The nation’s official unemployment rate fell in January to 8.3 percent, down from December’s 8.5 percent, according to the Bureau of Labor Statistics.
Private businesses said, in a separate survey, that they added 257,000 jobs. If one subtracts a 14,000 drop in government jobs, the economy actually added 243,000 jobs last month.
Heidi Shierholz, economist at the Economic Policy Institute, said the overall news was good but warned that it is too early to start partying. She said that at the current rate of improvement it would take until 2019 for unemployment rate to drop to the 5 percent pre-recession level.
Nevertheless, the country’s jobless rate continued an unmistakably steady decline, dropping by 0.8 percentage points since August and to the lowest point since February 2009. The number of jobless workers dropped to 12.8 million, down from December’s 13.1 million.
Disturbing, however, is the fact that the number of long-term unemployed (those out of work for 27 weeks or more) remained almost unchanged at 5.5 million, almost 43 percent of the total unemployed.
Those long-term unemployed face a loss of benefits on Feb. 29 unless Congress extends the benefits, and already the House’s ruling Republicans are resisting. A conference is under way between the Senate and the House over two sharply different one-year extensions of the unemployment insurance program passed last year.
The Republican extension would slash federal benefits, impose harsh new restrictions and, the labor movement charges, essentially dismantle the program.
The GOP bill cuts in half federal benefits in the highest unemployment states, allows mandatory drug testing of claimants, makes the unemployed pay for their own re-employment services, denies benefits to people without high school diplomas or GEDs and allows states to cut benefits or divert benefit funds to other uses.
One disturbing feature in the new jobless figures released today is the fact that 1.8 million more people this month than last month are listed as “not in the labor force.” This , of course, contributed to the lower unemployment figure.
Still, there were increases in jobs in many industries.
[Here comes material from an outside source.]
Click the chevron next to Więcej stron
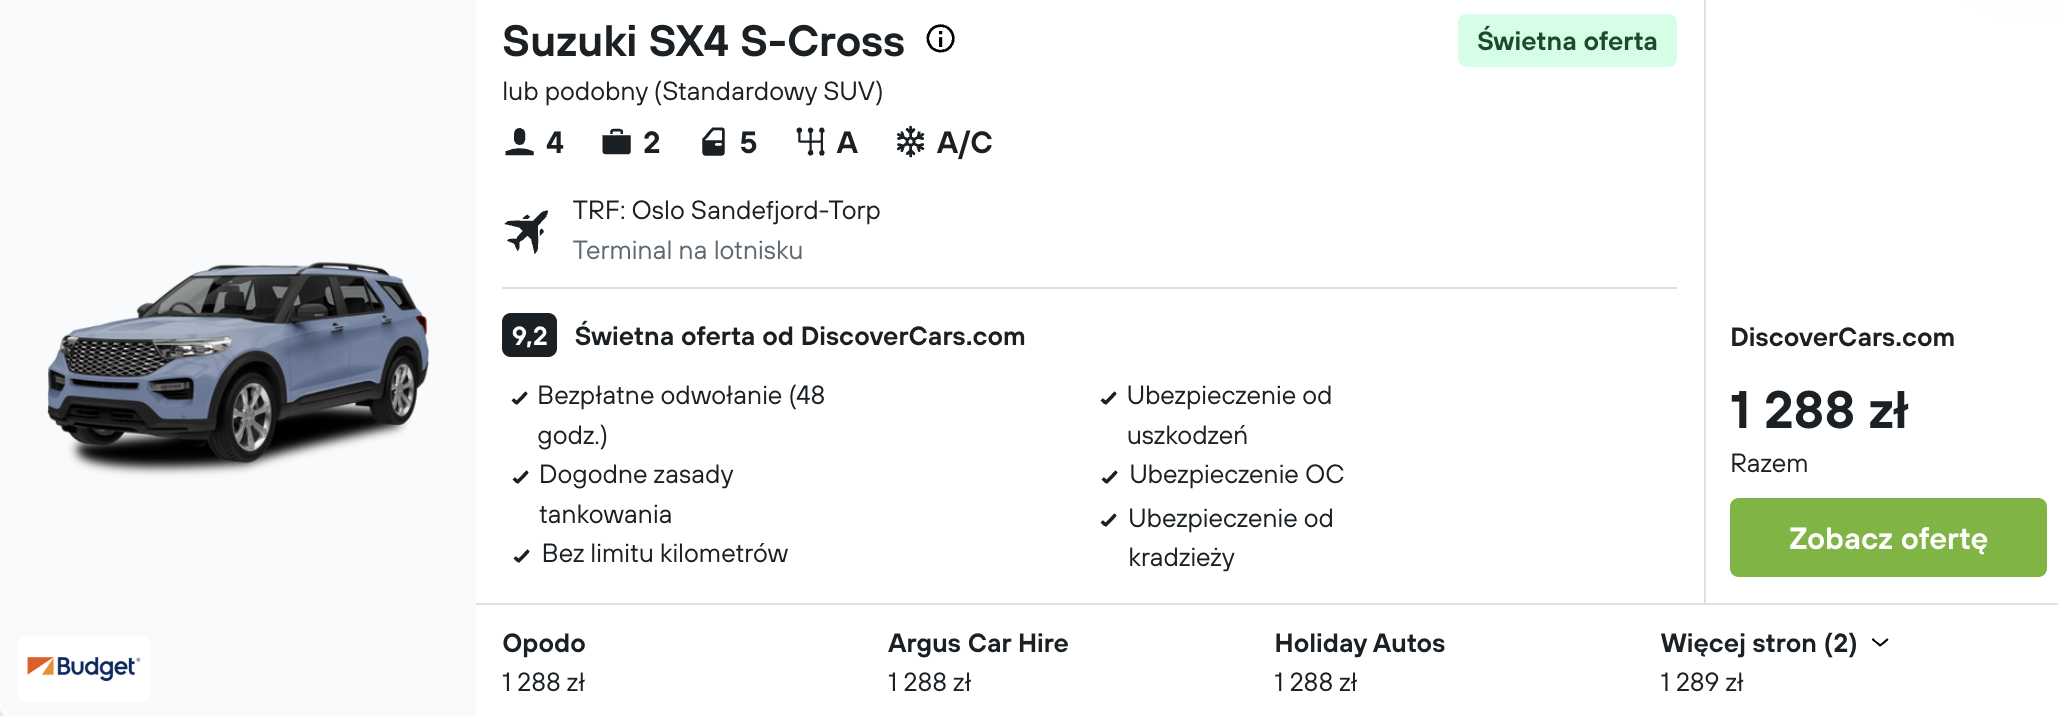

Construction, for example, added 21,000 jobs, on top of a 31,000 job gain in December. Despite those real gains, however, 1.5 million construction workers remain unemployed, for an official unemployment rate of 17.7 percent in that sector.
Factories added 50,000 jobs in January, in addition to the 32,000 added in December. Last year, for the first time in a decade, factories showed an annual jobs gain. Official factory worker unemployment dropped in 2011 from 9.9 percent to 8.4 percent.
AFL-CIO President Riochard Trumka said, “The seeds of sustainable job growth are clearly present – if Republicans in Congress do not succeed in weakening the recovery.
“Republican leaders, who are admittedly unconcerned with the poor and still pressing for ill-timed austerity in Washington and state capitals, run a very real risk of putting this incipient recovery at risk.
“President Obama, by contrast,” said Trumka, “has laid out a comprehensive agenda for job creation and broadly shared prosperity, rather than wealth for a few.”